Every entry needs to be duplicated exactly.

> Data records
::::

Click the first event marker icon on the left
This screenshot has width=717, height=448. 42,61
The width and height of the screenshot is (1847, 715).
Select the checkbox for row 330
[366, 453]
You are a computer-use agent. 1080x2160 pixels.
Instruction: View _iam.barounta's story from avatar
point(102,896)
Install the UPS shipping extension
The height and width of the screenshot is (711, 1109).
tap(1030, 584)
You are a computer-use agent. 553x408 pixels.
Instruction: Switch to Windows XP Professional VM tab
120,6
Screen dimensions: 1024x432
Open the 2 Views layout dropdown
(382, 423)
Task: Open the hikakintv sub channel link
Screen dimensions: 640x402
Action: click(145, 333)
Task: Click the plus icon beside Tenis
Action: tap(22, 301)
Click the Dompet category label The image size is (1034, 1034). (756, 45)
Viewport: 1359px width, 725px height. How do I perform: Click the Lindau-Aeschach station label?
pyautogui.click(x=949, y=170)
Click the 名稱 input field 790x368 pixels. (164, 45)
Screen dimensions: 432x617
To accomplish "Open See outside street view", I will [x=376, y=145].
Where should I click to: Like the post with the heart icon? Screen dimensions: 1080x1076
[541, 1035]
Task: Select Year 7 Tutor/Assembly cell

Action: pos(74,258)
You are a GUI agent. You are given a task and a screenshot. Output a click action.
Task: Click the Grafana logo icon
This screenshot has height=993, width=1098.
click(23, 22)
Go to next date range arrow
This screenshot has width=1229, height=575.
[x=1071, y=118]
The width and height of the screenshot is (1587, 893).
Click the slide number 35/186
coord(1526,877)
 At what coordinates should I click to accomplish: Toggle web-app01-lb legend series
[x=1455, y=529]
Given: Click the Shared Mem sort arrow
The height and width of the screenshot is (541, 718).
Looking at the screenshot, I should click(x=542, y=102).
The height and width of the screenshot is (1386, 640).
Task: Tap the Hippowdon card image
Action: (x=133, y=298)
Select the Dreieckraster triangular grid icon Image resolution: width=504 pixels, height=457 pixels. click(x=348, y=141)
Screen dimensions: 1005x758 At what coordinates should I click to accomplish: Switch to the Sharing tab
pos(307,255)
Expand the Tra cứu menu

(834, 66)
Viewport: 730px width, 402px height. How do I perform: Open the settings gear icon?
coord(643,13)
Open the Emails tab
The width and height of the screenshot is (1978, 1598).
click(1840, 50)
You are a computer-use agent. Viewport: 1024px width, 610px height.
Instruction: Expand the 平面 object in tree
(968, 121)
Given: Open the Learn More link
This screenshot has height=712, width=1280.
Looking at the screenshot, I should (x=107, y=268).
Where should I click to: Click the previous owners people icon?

::::

> Worked solution
Click the first event marker icon on the left
This screenshot has width=717, height=448. 42,61
The width and height of the screenshot is (1847, 715).
Select the checkbox for row 330
[366, 453]
You are a computer-use agent. 1080x2160 pixels.
Instruction: View _iam.barounta's story from avatar
point(102,896)
Install the UPS shipping extension
The height and width of the screenshot is (711, 1109).
tap(1030, 584)
You are a computer-use agent. 553x408 pixels.
Instruction: Switch to Windows XP Professional VM tab
120,6
Screen dimensions: 1024x432
Open the 2 Views layout dropdown
(382, 423)
Task: Open the hikakintv sub channel link
Screen dimensions: 640x402
Action: click(145, 333)
Task: Click the plus icon beside Tenis
Action: tap(22, 301)
Click the Dompet category label The image size is (1034, 1034). (756, 45)
Viewport: 1359px width, 725px height. How do I perform: Click the Lindau-Aeschach station label?
pyautogui.click(x=949, y=170)
Click the 名稱 input field 790x368 pixels. (164, 45)
Screen dimensions: 432x617
To accomplish "Open See outside street view", I will [x=376, y=145].
Where should I click to: Like the post with the heart icon? Screen dimensions: 1080x1076
[541, 1035]
Task: Select Year 7 Tutor/Assembly cell

Action: pos(74,258)
You are a GUI agent. You are given a task and a screenshot. Output a click action.
Task: Click the Grafana logo icon
This screenshot has height=993, width=1098.
click(23, 22)
Go to next date range arrow
This screenshot has width=1229, height=575.
[x=1071, y=118]
The width and height of the screenshot is (1587, 893).
Click the slide number 35/186
coord(1526,877)
 At what coordinates should I click to accomplish: Toggle web-app01-lb legend series
[x=1455, y=529]
Given: Click the Shared Mem sort arrow
The height and width of the screenshot is (541, 718).
Looking at the screenshot, I should click(x=542, y=102).
The height and width of the screenshot is (1386, 640).
Task: Tap the Hippowdon card image
Action: (x=133, y=298)
Select the Dreieckraster triangular grid icon Image resolution: width=504 pixels, height=457 pixels. click(x=348, y=141)
Screen dimensions: 1005x758 At what coordinates should I click to accomplish: Switch to the Sharing tab
pos(307,255)
Expand the Tra cứu menu

(834, 66)
Viewport: 730px width, 402px height. How do I perform: Open the settings gear icon?
coord(643,13)
Open the Emails tab
The width and height of the screenshot is (1978, 1598).
click(1840, 50)
You are a computer-use agent. Viewport: 1024px width, 610px height.
Instruction: Expand the 平面 object in tree
(968, 121)
Given: Open the Learn More link
This screenshot has height=712, width=1280.
Looking at the screenshot, I should (x=107, y=268).
Where should I click to: Click the previous owners people icon?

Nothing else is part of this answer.